▶ **Work to be completed**:
From the entries below, copy exactly the lines from the one that contains "Expand the Daily" through the one that contains "Given: Click the Commits card icon", both included, and only those.

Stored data
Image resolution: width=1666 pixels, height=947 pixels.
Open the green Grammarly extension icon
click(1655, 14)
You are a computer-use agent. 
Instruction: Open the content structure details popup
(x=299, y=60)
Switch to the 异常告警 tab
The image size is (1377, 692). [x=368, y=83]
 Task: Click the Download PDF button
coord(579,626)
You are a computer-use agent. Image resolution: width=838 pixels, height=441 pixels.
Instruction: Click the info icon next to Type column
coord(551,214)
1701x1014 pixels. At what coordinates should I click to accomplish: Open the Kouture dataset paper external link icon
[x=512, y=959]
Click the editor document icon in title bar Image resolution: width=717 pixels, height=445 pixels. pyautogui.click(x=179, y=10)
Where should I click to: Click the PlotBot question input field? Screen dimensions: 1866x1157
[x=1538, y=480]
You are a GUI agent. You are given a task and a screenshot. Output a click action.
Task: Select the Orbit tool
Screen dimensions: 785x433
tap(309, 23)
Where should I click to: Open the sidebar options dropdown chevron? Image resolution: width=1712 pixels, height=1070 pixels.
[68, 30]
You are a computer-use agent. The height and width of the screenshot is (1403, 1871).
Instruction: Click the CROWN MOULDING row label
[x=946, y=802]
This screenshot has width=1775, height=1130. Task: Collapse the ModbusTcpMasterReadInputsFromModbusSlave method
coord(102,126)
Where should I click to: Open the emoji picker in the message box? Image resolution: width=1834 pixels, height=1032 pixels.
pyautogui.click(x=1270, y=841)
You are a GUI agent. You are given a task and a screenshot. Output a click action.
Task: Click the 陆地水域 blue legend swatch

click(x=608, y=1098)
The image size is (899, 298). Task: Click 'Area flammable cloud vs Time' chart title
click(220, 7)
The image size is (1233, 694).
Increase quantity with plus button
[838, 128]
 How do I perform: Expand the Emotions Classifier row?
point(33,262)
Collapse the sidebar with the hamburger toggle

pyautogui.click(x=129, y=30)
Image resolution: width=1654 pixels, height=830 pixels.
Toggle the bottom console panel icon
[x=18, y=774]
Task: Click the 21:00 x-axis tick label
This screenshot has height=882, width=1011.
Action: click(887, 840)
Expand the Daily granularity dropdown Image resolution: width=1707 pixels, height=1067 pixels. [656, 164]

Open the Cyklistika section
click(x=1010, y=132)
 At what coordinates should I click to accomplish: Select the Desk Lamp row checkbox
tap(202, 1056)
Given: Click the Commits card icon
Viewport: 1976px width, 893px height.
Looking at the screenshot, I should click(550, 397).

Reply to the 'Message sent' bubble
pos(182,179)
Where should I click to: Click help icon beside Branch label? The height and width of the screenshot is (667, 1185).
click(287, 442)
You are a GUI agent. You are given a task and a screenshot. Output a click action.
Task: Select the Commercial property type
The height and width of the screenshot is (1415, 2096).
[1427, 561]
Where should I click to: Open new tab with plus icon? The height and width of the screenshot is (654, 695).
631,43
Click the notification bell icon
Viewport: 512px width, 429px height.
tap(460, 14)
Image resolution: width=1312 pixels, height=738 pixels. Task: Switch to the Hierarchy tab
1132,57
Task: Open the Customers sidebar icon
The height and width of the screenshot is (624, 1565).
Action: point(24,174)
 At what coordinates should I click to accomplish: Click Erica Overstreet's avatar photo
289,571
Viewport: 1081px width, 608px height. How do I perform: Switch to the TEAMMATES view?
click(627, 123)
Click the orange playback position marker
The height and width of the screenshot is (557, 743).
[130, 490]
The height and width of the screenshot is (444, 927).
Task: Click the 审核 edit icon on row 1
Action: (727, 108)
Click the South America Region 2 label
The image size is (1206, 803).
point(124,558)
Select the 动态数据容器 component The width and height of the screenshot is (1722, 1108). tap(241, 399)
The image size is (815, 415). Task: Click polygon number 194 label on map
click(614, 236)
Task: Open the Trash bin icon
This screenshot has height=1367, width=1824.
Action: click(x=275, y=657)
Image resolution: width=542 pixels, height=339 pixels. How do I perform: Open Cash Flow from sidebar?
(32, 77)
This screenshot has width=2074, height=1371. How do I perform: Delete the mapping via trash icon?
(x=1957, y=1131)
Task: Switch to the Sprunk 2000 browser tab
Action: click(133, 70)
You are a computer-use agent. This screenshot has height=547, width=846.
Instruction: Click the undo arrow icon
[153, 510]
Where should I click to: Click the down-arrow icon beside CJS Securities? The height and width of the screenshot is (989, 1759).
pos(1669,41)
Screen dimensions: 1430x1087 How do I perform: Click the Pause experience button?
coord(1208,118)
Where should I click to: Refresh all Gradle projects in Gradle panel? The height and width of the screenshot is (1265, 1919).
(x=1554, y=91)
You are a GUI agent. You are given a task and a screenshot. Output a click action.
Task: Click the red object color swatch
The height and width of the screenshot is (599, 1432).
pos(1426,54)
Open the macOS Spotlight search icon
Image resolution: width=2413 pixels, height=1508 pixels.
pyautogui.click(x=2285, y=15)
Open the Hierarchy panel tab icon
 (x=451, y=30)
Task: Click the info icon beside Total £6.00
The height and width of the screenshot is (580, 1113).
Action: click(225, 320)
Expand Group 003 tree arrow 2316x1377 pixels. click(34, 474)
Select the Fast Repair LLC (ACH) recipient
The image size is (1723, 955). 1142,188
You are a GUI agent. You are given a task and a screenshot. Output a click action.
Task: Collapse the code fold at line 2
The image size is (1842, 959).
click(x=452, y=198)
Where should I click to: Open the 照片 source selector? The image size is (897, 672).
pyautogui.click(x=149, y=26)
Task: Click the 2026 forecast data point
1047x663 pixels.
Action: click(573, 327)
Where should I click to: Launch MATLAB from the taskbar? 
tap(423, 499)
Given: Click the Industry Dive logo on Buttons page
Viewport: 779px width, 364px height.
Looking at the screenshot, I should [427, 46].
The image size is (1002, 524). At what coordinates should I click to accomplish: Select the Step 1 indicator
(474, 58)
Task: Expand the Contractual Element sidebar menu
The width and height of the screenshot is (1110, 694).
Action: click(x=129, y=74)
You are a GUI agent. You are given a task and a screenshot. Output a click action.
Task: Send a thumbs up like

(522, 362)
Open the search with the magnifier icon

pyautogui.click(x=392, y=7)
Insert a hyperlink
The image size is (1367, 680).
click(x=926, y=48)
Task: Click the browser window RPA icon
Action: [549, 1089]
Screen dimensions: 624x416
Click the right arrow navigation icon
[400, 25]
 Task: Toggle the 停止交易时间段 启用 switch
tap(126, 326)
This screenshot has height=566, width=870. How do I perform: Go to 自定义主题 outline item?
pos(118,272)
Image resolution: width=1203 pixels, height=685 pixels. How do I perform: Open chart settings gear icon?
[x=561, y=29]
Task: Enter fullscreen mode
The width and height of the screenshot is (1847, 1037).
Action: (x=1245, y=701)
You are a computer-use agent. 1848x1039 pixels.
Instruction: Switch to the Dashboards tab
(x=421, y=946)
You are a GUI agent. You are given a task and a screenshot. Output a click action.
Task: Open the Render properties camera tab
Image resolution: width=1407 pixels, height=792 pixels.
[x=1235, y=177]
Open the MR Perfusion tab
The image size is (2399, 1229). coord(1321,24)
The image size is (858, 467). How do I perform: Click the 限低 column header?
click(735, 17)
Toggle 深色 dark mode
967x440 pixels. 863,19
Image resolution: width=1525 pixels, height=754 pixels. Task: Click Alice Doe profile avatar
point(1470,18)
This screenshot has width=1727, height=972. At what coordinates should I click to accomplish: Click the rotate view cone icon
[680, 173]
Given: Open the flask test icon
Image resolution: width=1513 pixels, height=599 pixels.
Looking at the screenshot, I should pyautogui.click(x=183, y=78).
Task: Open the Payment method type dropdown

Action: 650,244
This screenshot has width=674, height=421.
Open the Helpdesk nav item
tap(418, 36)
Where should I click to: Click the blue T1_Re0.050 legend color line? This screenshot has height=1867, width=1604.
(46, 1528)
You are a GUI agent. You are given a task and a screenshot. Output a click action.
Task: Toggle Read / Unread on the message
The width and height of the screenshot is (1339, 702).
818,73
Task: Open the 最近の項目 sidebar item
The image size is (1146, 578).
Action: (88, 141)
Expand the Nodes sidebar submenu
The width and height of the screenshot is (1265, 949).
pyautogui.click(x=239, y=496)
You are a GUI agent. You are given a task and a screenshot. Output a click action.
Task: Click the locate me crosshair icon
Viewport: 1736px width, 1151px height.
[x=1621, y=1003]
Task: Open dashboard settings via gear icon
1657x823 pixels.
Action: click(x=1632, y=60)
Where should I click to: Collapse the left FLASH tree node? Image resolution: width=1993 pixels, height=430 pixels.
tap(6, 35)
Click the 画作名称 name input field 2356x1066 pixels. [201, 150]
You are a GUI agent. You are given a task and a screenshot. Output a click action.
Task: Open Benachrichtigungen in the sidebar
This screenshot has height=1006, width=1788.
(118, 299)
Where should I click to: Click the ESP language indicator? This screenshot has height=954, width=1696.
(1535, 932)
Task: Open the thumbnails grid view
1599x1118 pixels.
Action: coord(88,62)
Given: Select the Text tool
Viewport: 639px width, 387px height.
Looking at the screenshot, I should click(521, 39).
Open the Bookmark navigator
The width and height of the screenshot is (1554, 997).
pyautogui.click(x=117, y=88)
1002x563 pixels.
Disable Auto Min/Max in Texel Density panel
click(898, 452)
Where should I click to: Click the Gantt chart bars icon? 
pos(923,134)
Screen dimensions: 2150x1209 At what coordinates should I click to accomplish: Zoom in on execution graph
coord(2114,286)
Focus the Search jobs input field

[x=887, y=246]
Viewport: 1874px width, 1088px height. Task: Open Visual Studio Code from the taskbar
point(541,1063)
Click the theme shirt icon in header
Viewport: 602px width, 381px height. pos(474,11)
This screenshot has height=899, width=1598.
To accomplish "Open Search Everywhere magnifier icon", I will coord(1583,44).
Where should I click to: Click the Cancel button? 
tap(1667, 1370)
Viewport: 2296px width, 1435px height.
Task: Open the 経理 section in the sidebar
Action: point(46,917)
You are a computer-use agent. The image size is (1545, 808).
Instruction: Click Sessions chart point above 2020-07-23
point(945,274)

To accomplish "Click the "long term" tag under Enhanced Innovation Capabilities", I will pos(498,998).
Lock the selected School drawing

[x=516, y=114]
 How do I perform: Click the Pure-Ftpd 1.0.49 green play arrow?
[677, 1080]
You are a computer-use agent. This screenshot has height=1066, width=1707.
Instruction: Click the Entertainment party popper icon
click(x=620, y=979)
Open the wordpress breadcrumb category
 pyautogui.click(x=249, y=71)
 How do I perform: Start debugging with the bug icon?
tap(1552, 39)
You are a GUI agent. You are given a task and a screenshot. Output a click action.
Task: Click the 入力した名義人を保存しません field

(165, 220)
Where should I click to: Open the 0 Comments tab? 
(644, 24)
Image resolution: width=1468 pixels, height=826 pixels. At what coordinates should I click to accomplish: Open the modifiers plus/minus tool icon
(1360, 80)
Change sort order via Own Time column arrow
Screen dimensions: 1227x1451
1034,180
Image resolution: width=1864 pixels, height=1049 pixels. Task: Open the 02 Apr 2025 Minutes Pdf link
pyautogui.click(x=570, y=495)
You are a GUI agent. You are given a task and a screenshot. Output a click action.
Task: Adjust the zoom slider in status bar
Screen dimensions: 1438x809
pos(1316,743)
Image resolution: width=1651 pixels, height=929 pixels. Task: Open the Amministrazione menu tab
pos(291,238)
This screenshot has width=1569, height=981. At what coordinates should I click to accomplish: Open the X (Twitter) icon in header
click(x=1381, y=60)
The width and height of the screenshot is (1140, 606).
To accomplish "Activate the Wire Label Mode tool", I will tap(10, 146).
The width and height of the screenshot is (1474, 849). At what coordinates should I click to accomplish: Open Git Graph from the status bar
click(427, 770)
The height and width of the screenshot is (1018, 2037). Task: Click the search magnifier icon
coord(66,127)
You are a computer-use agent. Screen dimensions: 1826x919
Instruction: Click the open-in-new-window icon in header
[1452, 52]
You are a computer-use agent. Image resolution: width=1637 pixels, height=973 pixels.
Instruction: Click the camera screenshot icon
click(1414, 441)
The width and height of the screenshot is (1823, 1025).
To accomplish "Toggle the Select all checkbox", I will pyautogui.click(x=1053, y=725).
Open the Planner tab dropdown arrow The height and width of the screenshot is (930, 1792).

▶ **Answer**:
Expand the Daily granularity dropdown Image resolution: width=1707 pixels, height=1067 pixels. [656, 164]

Open the Cyklistika section
click(x=1010, y=132)
 At what coordinates should I click to accomplish: Select the Desk Lamp row checkbox
tap(202, 1056)
Given: Click the Commits card icon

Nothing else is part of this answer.